Elizabeth Jenkins-Smalley

Elizabeth Jenkins-Smalley

Editor In Chief at The Executive Magazine

With almost 7 million new subscribers, the online streaming giant have proved that they can bounce back from their disappointing subscriber growth in the second quarter.

With the rise of competitive rival video-streaming services, including Apple, Walmart and Walt Disney, companies like Netflix are working hard to retain customers and ensure their subscription model remains attractive to new and existing customers.

Research conducted by relationship marketing hub Optimove has found that up to 80 percent of customers who sign up for subscription-based services will unsubscribe within the first three months. As competition heats up, the battle to win and retain the customer is at the forefront of every marketer’s mind.
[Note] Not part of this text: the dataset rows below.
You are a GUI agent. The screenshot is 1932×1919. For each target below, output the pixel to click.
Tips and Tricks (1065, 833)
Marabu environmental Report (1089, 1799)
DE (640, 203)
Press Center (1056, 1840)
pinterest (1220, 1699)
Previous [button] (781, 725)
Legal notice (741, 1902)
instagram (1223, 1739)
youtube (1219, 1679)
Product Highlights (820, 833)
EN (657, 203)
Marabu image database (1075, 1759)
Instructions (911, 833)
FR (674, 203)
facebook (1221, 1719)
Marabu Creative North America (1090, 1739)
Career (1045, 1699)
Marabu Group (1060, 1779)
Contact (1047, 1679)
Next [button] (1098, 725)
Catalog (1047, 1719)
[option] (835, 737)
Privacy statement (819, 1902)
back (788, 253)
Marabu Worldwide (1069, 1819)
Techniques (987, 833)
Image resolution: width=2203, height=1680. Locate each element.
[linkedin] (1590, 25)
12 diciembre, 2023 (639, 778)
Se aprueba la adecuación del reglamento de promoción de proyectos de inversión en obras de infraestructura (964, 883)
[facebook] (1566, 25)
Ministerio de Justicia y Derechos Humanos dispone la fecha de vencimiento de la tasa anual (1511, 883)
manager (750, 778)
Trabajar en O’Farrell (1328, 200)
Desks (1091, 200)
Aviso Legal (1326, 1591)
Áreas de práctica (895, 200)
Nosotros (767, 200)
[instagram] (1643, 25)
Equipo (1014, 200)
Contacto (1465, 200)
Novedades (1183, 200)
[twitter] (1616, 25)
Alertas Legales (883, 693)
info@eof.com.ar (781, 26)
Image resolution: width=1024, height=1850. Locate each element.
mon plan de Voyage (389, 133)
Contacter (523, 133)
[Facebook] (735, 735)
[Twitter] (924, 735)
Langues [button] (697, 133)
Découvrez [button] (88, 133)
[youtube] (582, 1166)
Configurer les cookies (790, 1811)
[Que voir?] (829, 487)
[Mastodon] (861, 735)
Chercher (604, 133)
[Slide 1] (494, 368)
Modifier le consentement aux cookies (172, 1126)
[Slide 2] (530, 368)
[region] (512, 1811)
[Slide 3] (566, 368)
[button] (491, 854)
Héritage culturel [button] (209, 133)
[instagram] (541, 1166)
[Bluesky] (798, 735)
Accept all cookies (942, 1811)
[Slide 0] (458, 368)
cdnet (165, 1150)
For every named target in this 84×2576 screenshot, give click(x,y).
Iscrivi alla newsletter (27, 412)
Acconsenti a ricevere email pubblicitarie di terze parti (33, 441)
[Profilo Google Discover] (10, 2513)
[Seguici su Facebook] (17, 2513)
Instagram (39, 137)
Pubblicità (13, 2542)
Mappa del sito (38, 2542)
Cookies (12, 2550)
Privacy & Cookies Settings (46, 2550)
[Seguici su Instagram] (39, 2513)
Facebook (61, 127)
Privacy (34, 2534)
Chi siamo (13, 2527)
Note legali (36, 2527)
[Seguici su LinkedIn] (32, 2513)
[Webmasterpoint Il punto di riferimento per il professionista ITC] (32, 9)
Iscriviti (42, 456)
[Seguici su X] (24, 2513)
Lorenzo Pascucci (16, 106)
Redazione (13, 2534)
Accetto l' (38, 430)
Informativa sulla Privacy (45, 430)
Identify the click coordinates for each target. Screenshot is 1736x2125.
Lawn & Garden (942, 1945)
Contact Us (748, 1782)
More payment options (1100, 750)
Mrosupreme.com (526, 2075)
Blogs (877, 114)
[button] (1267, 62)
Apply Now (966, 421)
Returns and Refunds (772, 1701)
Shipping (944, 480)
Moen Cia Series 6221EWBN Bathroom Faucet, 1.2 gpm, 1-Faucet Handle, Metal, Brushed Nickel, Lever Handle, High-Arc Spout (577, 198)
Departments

To do this, the importance on creating value for their existing and potential customers is more important than ever.

Despite falling short last quarter, Netflix has reported continued growth in subscribers. The streaming giant were hoping to have added 5 million new subscribers over the last quarter, which would bring its total number of paying subscribers to just over 135 million, but the latest figures have shown that previous forecasts have been smashed, with almost 7 million new users.

Netflix has made a strategic decision to boost growth numbers by pouring USD$8 billion into further developing its content budget in 2018, and through a data-driven approach, Netflix is using subscriber streaming behaviour to retain subscriber numbers and keep ahead of the growing competition.

Pini Yakuel, CEO of relationship marketing hub Optimove, says: “Subscription based models are attractive, as they guarantee recurring revenue. To make the most of the subscription model, brands need to understand what customers want and need, as well as what motivates their decision to unsubscribe.

“If brands want to ensure their subscription model is successful, they must recognise that subscription-based business models create consumer behavioural patterns which are different than pay-per-product consumer patterns. By analysing valuable customer data to better understand customers, subscription-model companies like Netflix can nurture long-lasting relationships with their customers, which is the key for securing brand loyalty and increased customer lifetime value.

“With fierce competition eating into the subscription market and customers having more choice, streaming companies are under pressure to personalise experiences and stop competitors luring away their customers. Tracking data that enables brands to know their customers more personally can help companies like Netflix whose business models are subscription-based to deepen customer engagement. Aside from their demographics, brands can learn a lot about their customers by their behaviour, purchase history, preferences – what they choose to watch, and when they choose to watch.

Using data based on customer activity and preferences can help brands deliver tailored messages and recommendations through preferred channels to improve both short-term engagement and long-term brand loyalty.”